A two-hour cruise under the spectacular cliffs of Vestmanna is in addition to the incredibly beautiful Mykines absolute “must see” Faroe Islands. Historically, it is also the oldest tourist attraction of this island country. The trip costs the equivalent of 295 DKK per person (children under 5 years old are free), but it is worth every single penny. And the skills that the local skippers show off is the world championship!
The town of Vestmanna is located on the western end of the island of Streymoy – the main island of the archipelago, about half an hour from the capital – Tórshavn. The port from which we will sail out is on the left, when you enter the town. The ticket office is located in a building that houses a restaurant, a shop and a small Saga museum. As is often the case in the Faroe Islands, we have all in one. Because there are only about 50,000 Farers, everyone must be ready to be a seller, fisherman, mayor and driver at the same time.
We pick up previously ordered tickets and go to the small ship. Two hours of cruise ahead of us will take place on one of the most beautiful, but probably also the most dangerous waters in the world. The first mile runs through a narrow strait between the islands of Streymoy and Vagar. We are very close to a cliff covered with juicy grass. Sheep graze on it, jumping like chamois on slippery stones just above the water.
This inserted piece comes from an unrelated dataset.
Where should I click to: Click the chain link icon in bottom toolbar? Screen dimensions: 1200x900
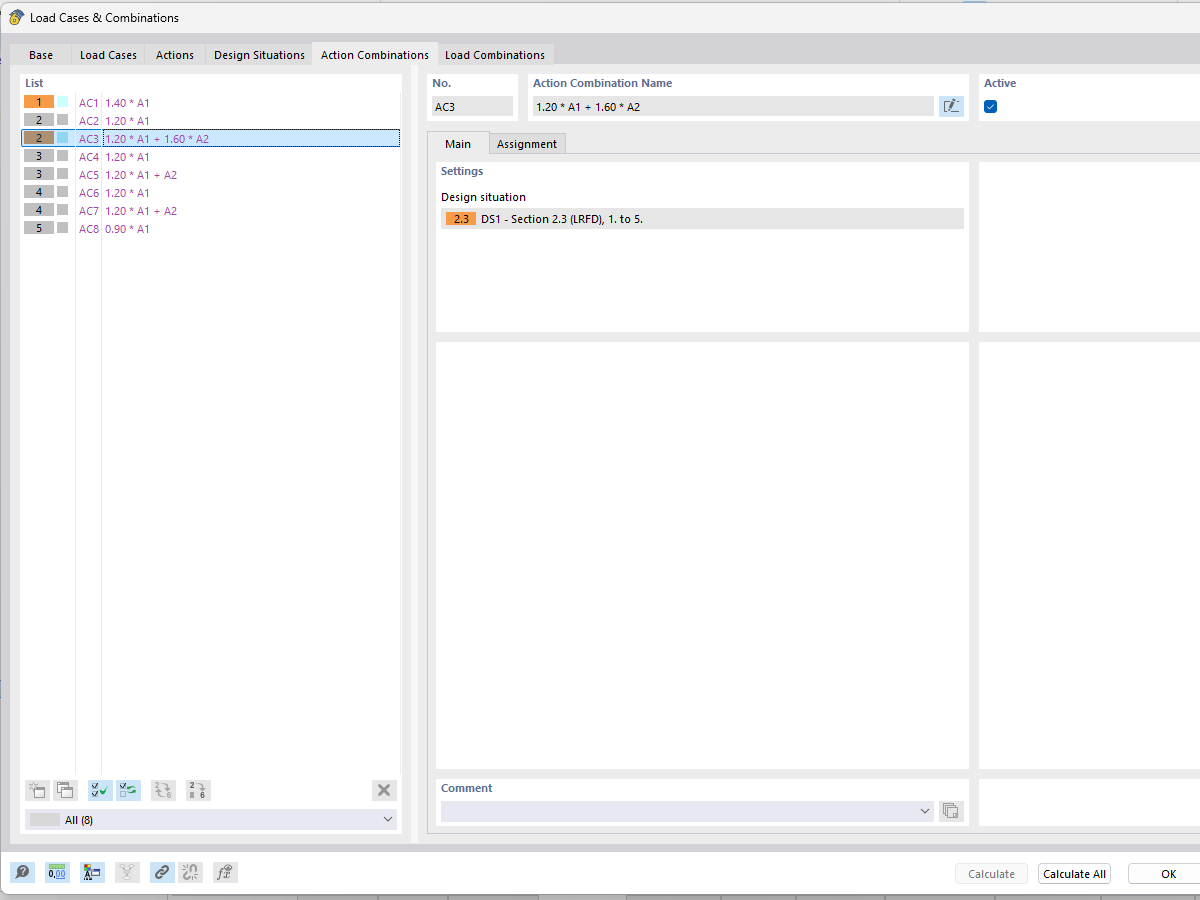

Skiper, who is also a bilingual guide (#multitasking), explains that animals risk their lives to taste the waves of seaweed that are extremely tasty and nutritious. Sometimes it happens that the sheep, in the pursuit of a favorite delicacy, during the low tide will go too far and when the tide comes, will not be able to return to a safe meadow. The ocean grabs them, and the sea current with the strength of seven knots (thirteen kilometers per hour!) pulls poor animals into the depths.
When the end of the Vagar island disappears behind us, the Streymoy rock walls shoot upwards to three hundred meters. This is where the bird kingdom begins. Puffins, gulls, oystercatchers and petrels whimper in the air.
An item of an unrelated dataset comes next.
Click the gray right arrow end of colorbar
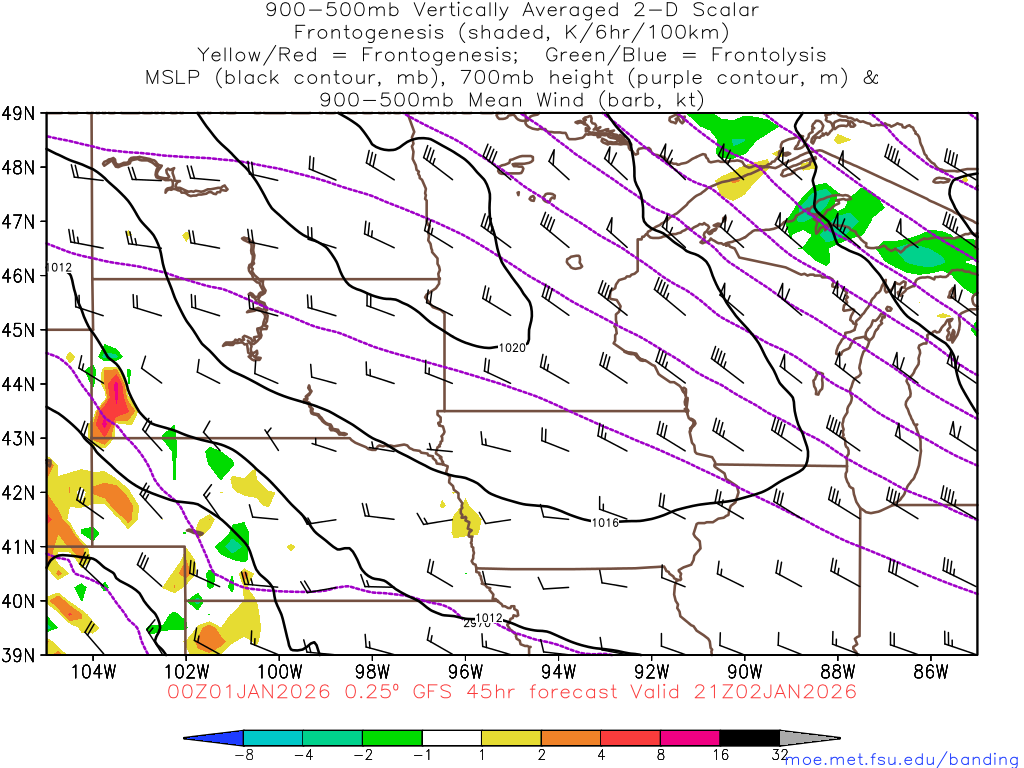1024x768 pixels. [808, 738]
Crashed basalt rocks form a real labyrinth on the shore. The skipper, without hesitation, turns into a narrow slot, and the passengers open their mouths in horror. It seems more than certain that in a moment we will smash against the black wall. But the conscientious steersman turns the boat like a rally driver and we flow through the dark cave to the open ocean.
Mists spill over the water. The tops of fantastically shaped rocks disappear somewhere in the gray clouds. We can not take our eyes off the landscape, which seems to be a ready scenography designed for “Game of Thrones”. Rock towers and pyramids grow straight out of navy blue waves. Black basalt is combined with the greenery of lush vegetation, growing on every relatively flat space. Squawking gulls circled overhead.
Wili stands on the deck and grips his small hands on the metal rail. He rises his head trying to see the tops of the rocks that we pass almost scratching paint from the sides. The erosion slowly crumbles several hundred meters of boulders. Some rock blocks are already in shallow water. Others hang on the “word of honor.” A bit of bad luck and our small ship can break in half. A four-year old tries to be brave, but we see that he is genuinely afraid. When the captain announces that this is the last mountain and we leave the labyrinth of rocks – Wili breathes with a marked relief.
The sun comes out for goodbye and the Vestmanna Cliffs lift the veil of clouds a bit. The skipper gives it all forward and we return to the port.
When we moor to the wharf and all tourists are relieved to leave the ladder, Wili breaks the other way. He finds the captain and tells him that he was very afraid that we would break on rocks but he liked it anyway.
“We will not break if I’m the captain,” the skipper smiles.
In the slight fuss on board, I can’t hear what they are talking about, but the discussion must be interesting, because the captain smiles broadly, proudly unfastening the breast covered with a Faroese sweater. Apparently an unexpected compliment from a four year old improves the mood of a brave sailor.